■ **Exercise description**
All lines in the data bearing the string "computer" should be identified and copied.

===== Data for the task

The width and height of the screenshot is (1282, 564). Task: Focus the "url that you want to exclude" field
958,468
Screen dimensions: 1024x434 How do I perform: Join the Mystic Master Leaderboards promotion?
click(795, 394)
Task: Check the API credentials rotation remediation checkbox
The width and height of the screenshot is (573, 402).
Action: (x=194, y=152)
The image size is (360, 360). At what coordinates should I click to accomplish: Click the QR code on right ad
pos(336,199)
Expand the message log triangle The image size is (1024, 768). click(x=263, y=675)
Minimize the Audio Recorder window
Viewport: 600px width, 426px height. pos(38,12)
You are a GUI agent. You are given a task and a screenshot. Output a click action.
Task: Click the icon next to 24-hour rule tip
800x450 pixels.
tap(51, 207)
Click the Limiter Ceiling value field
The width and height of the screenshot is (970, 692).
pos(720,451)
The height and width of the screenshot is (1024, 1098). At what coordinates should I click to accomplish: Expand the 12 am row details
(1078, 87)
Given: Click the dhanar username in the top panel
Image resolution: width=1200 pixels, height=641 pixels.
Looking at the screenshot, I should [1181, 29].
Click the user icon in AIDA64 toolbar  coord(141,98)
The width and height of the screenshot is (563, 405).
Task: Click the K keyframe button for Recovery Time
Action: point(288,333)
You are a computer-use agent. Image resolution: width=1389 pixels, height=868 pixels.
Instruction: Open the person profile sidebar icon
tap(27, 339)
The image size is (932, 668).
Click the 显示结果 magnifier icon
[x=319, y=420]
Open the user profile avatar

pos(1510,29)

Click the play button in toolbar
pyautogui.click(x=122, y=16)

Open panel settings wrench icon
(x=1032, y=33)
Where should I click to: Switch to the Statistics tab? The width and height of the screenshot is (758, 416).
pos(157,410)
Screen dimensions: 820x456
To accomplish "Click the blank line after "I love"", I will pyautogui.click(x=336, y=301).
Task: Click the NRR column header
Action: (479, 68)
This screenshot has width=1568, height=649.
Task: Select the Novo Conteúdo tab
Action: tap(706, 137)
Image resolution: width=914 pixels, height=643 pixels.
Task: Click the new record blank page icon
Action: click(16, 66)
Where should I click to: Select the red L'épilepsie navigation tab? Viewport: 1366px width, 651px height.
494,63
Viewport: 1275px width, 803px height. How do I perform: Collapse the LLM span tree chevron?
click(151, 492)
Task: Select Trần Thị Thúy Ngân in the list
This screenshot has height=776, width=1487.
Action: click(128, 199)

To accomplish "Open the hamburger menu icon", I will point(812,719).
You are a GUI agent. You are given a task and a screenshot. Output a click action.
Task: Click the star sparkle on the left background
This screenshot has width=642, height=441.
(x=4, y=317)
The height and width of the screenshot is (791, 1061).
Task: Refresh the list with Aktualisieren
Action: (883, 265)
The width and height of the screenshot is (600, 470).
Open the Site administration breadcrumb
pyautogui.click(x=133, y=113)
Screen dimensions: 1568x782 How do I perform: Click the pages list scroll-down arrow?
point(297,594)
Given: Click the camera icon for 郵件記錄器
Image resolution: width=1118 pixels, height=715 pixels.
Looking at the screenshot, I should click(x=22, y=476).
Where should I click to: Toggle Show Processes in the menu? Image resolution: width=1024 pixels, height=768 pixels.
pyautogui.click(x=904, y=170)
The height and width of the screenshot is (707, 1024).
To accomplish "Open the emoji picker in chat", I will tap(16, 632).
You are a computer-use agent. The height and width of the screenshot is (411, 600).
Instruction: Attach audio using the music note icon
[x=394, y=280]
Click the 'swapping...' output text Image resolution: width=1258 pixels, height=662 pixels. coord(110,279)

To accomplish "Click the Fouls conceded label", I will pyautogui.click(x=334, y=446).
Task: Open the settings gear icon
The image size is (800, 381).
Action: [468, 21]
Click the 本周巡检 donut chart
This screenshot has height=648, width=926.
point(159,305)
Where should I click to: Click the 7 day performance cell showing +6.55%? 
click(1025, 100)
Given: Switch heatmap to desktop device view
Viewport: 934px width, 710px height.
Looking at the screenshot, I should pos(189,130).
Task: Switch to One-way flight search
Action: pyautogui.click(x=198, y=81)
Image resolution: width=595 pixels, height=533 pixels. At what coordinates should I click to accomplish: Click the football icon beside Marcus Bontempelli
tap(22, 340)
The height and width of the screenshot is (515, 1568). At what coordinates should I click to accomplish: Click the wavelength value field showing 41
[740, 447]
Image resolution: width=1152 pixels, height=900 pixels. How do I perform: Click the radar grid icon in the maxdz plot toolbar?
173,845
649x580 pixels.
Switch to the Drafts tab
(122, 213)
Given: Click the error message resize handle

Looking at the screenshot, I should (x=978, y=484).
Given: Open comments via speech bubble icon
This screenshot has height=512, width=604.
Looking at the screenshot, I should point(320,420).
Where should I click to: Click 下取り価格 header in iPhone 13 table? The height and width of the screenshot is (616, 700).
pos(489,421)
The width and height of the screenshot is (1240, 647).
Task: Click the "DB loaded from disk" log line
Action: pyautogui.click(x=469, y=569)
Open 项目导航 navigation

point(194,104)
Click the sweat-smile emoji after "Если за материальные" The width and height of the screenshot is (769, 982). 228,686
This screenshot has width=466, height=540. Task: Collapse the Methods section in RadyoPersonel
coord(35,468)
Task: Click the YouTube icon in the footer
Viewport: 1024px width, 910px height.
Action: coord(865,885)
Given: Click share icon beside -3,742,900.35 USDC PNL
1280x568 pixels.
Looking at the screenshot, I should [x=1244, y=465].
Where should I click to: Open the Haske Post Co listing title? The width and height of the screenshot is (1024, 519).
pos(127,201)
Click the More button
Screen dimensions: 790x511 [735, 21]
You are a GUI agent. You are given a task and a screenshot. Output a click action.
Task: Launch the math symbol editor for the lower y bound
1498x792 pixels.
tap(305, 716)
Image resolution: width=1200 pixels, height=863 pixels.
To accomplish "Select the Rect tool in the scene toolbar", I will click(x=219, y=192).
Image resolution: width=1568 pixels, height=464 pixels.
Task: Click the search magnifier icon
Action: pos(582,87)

==========

■ **Exercise solution**
You are a computer-use agent. Image resolution: width=1389 pixels, height=868 pixels.
You are a computer-use agent. The height and width of the screenshot is (411, 600).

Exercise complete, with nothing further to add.